- _Problem to work on_
Copy the data again verbatim, from the line containing "Describe the element at coordinates (280, 358)" through the end of the data, including both. Leave out the pictures.

- _Task inputs_
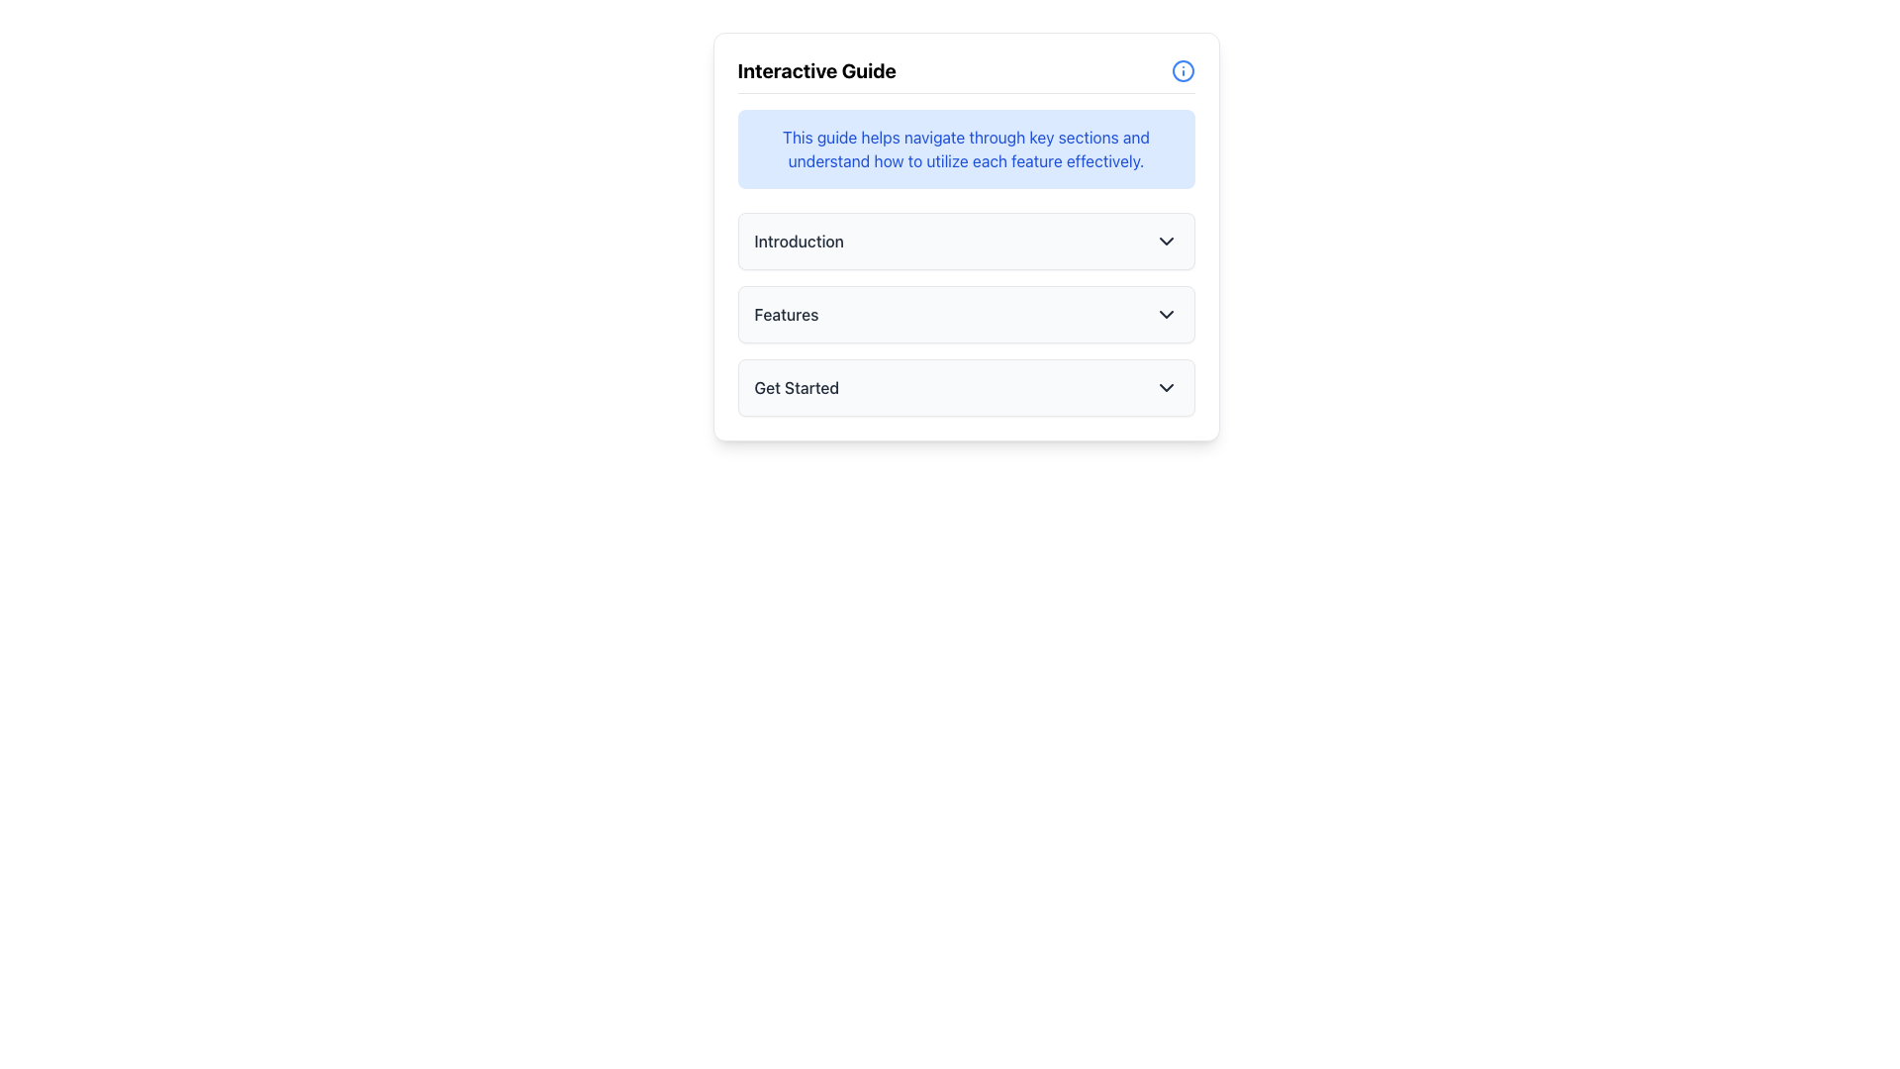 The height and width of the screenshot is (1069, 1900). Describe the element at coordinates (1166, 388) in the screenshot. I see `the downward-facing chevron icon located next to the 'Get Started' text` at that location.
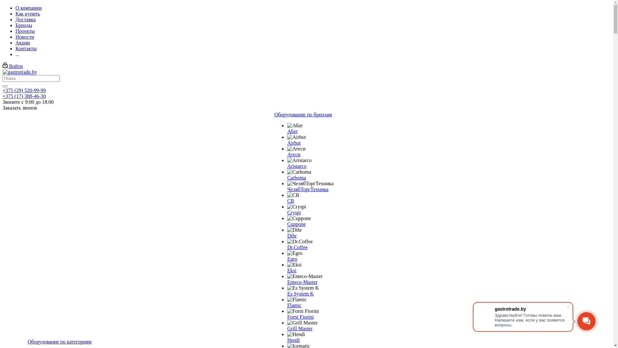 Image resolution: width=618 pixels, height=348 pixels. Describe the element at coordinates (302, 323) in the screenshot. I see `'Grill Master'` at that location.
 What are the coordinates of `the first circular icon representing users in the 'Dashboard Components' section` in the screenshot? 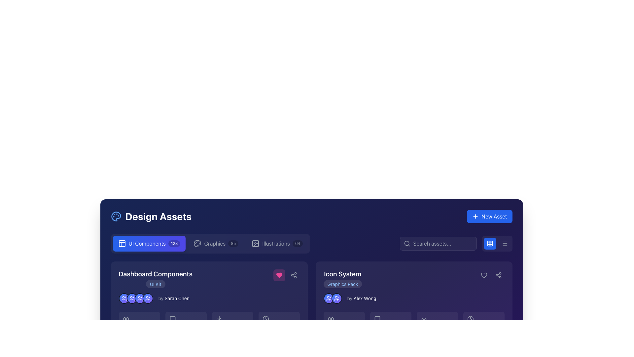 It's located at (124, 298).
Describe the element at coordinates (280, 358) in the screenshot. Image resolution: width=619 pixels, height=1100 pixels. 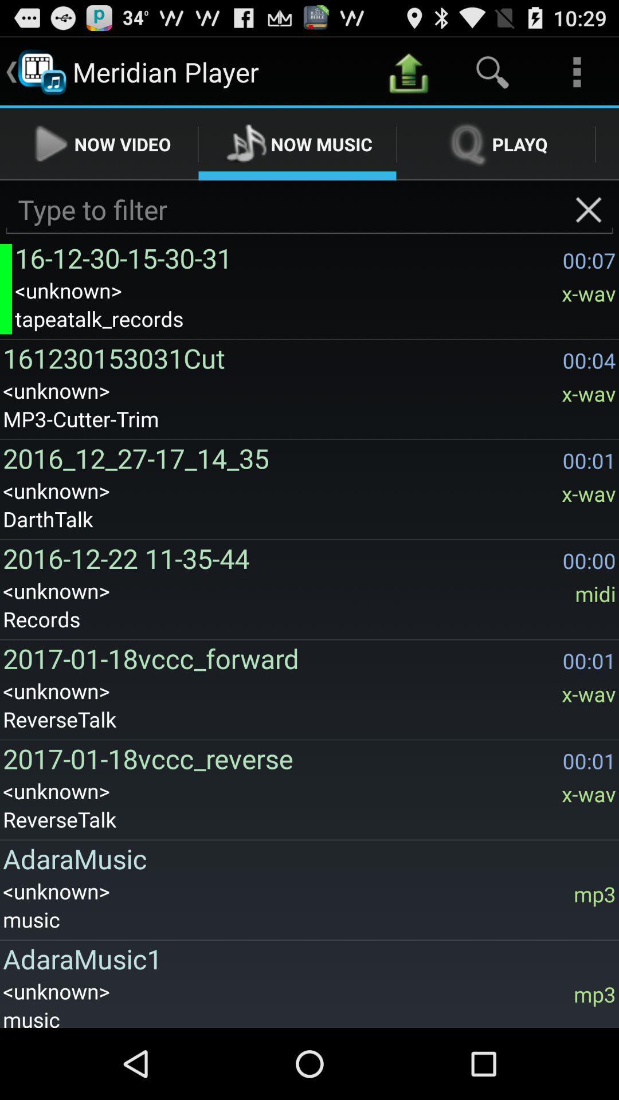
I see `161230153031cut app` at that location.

- _Output for this exercise_
Describe the element at coordinates (280, 358) in the screenshot. Image resolution: width=619 pixels, height=1100 pixels. 
I see `161230153031cut app` at that location.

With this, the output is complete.